Another major use case is in database consolidation, something most of Cockroach Labs’ big customers are looking to achieve.
“They want to move a bunch of old use cases that are increasingly long in the tooth and hard to support into the new world onto the cloud onto Cockroach, from Oracle from Db2 mainframes.” But the cost of moving software to a new database is not trivial.
The Limits of LLMs
AI code generation was “nowhere close” to being able to produce a database. “It can’t reason about how these complex systems should be put together. “
But, Kimball continued, “If you want it to do a point-by-point migration, from one database index to another as an example, that is a solved problem.”
“So, we’re thinking of this as a way to accelerate adoption pretty dramatically.”
This would be particularly appealing for the financial sector companies which are the key market for Cockroach Labs. They often have multiple legacy databases which are notoriously difficult to shake off.
They also appreciated the “open source exit ramp” Cockroach effectively offers, Kimball said.
At the high end of the market where Cockroach Labs operates, “When you’re choosing a database these days, you want to be careful about what kind of lock-in you’re going to entertain.”
Rubs the Wrong Way
When it comes to AI, by contrast, Kimball said it was “a little bit disturbing” how much dominance Microsoft and OpenAI have gained so quickly.
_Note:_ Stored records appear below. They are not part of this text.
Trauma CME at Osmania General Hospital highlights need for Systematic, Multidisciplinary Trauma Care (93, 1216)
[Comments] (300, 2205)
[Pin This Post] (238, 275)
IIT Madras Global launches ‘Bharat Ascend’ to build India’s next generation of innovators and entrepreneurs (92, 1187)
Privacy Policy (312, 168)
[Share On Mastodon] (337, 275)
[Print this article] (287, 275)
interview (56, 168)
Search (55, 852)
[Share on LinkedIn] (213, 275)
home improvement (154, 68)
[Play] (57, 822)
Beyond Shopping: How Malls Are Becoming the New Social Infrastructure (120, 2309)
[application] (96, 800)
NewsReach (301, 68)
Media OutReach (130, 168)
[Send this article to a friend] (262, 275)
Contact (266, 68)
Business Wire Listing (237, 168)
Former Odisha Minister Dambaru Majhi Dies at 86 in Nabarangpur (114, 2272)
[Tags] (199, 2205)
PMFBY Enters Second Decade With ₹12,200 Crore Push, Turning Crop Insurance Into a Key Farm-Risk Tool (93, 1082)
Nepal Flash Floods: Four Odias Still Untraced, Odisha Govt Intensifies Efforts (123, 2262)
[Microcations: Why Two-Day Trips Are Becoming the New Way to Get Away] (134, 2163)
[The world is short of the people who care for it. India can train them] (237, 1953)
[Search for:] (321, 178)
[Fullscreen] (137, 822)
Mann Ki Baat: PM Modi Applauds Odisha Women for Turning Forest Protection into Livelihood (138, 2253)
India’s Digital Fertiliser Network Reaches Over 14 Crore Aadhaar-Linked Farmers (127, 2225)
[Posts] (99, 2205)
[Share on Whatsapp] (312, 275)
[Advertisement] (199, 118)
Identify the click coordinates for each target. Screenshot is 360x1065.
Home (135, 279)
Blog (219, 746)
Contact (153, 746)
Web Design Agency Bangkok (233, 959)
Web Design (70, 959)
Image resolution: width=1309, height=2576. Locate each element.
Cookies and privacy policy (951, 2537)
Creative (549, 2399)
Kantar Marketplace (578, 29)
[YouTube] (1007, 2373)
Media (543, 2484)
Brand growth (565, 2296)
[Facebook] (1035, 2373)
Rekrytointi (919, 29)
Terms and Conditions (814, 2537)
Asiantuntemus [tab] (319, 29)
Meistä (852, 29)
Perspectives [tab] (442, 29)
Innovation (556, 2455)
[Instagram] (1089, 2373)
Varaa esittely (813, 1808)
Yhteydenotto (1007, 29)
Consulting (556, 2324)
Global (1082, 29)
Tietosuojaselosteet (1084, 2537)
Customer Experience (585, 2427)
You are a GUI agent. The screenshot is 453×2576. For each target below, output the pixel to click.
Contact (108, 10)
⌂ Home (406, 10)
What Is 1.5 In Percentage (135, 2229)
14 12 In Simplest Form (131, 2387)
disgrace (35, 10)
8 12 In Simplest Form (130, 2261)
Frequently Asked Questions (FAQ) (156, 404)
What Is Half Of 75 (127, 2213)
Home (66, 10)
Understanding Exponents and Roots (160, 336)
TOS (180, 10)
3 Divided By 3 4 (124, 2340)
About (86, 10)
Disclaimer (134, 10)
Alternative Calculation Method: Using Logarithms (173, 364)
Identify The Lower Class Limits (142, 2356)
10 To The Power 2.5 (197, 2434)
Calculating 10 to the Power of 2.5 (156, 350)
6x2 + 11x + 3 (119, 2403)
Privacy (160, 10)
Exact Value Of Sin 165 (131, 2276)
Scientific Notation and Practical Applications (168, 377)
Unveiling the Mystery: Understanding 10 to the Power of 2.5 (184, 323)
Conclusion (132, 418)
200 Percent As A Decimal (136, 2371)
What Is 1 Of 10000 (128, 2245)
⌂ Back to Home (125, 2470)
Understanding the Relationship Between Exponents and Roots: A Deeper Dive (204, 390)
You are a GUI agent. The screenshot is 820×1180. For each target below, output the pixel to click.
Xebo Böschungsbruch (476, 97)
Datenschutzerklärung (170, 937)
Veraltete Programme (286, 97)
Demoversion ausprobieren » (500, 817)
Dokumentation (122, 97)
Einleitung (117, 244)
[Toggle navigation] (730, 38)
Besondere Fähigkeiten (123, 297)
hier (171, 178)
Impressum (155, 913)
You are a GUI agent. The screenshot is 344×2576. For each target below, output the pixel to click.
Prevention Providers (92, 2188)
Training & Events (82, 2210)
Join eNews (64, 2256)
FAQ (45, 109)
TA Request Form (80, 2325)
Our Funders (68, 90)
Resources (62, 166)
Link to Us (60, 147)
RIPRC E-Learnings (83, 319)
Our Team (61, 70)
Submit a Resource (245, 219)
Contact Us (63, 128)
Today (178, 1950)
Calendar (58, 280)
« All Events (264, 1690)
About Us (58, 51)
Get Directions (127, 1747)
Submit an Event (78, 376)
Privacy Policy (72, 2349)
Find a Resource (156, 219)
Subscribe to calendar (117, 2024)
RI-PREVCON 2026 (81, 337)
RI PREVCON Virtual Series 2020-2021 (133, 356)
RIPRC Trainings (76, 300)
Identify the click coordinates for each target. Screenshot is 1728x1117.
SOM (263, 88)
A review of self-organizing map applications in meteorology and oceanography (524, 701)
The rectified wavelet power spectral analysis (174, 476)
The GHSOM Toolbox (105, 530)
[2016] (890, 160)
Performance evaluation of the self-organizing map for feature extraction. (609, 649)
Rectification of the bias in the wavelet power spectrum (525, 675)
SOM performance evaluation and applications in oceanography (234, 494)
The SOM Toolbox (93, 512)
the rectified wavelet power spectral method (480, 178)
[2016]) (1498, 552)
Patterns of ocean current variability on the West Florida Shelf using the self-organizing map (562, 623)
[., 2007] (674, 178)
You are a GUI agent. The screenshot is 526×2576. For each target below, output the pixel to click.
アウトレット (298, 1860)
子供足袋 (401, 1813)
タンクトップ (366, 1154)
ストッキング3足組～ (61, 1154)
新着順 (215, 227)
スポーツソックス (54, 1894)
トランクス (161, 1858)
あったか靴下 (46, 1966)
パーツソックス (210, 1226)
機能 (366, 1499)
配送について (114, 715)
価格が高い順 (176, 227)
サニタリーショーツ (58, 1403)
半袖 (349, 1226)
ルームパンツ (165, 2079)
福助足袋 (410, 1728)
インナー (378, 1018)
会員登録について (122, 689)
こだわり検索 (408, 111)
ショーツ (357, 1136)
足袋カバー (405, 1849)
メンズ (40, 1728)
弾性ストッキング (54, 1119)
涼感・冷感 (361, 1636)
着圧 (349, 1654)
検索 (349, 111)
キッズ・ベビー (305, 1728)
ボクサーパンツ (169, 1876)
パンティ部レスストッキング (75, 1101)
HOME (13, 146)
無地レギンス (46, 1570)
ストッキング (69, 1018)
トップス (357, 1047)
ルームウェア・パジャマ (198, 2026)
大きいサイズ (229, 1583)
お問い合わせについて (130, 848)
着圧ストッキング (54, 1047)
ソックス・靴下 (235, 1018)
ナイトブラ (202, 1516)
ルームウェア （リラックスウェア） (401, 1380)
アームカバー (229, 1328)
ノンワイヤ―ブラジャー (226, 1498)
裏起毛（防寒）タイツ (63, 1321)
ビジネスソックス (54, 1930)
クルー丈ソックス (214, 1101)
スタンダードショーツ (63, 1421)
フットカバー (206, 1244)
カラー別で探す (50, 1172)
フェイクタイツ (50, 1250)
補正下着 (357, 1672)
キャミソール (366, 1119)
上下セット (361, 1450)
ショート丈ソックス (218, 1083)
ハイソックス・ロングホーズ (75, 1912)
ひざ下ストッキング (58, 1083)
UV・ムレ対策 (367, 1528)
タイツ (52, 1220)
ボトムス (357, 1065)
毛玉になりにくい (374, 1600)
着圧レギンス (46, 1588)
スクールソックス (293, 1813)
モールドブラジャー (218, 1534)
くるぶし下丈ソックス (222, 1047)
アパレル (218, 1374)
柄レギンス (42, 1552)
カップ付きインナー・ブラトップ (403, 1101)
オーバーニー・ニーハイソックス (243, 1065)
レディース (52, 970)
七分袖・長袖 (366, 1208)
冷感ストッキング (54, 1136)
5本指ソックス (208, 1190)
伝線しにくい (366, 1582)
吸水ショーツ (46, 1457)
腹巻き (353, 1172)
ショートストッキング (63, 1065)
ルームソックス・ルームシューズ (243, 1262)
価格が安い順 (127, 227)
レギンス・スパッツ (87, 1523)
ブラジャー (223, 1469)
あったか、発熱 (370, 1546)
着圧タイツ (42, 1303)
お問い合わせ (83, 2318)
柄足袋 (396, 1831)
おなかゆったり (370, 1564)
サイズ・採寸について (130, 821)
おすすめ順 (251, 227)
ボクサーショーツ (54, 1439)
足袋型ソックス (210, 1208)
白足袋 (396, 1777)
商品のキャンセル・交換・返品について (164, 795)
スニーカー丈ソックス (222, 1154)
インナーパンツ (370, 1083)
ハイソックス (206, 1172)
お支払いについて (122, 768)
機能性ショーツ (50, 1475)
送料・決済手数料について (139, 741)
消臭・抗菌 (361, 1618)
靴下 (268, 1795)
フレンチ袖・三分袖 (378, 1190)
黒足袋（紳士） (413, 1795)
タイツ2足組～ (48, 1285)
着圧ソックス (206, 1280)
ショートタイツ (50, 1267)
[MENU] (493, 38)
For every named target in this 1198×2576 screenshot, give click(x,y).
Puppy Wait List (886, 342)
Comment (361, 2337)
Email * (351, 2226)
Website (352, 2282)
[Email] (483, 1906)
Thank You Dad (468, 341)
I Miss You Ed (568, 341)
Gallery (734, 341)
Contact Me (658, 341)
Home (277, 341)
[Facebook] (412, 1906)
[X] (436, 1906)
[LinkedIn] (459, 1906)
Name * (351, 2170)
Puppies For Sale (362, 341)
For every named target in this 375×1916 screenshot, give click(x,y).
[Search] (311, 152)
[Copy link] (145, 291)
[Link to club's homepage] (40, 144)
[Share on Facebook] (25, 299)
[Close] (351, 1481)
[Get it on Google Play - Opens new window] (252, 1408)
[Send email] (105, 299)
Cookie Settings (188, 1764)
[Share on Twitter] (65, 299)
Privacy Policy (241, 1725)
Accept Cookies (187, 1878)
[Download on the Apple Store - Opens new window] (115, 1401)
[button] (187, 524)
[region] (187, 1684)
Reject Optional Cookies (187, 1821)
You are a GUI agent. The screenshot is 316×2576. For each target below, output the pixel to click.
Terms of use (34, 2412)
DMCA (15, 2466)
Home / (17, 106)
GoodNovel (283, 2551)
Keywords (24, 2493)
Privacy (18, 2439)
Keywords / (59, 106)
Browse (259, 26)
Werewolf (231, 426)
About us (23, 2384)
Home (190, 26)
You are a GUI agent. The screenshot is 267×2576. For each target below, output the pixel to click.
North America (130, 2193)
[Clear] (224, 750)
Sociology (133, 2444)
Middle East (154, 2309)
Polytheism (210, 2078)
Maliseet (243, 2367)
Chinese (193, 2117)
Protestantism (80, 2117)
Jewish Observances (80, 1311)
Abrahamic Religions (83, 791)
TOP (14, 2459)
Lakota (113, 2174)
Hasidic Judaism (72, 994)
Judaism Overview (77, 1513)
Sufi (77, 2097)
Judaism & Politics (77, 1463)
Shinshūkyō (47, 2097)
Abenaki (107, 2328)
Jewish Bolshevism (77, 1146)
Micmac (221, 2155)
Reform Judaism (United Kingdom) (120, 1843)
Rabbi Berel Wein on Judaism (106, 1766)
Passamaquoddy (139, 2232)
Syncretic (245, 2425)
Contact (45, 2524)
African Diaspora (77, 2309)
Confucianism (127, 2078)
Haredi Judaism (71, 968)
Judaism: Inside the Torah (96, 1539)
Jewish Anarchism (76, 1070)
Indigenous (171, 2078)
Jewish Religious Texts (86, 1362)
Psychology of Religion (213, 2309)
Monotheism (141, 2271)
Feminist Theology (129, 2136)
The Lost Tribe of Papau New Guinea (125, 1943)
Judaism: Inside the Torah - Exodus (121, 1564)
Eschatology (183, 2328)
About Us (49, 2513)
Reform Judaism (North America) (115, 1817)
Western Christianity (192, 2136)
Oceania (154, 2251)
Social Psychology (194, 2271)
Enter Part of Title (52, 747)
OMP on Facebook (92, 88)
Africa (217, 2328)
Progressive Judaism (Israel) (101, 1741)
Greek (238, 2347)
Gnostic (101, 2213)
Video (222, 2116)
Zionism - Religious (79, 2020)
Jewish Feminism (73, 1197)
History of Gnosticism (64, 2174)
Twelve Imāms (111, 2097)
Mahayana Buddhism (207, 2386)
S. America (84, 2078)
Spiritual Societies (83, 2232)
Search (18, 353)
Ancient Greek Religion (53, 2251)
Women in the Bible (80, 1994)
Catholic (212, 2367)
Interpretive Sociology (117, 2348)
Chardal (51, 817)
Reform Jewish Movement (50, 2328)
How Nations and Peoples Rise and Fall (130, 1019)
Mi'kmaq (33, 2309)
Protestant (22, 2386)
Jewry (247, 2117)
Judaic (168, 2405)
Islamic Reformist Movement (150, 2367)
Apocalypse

Despite the “open” moniker: “It’s very protected and not only that, they’re suggesting because of this AI ‘doomerism,’ that nobody else should be able to make these big models.”
He noted, “That doesn’t rub me the right way.”
But, he added, “I have extreme doubts about how imminent Artificial General Intelligence is. And that’s contra many super intelligent people in the field … I actually think there’s something more unique about human cognition that has not been anywhere near captured in these LLMs.”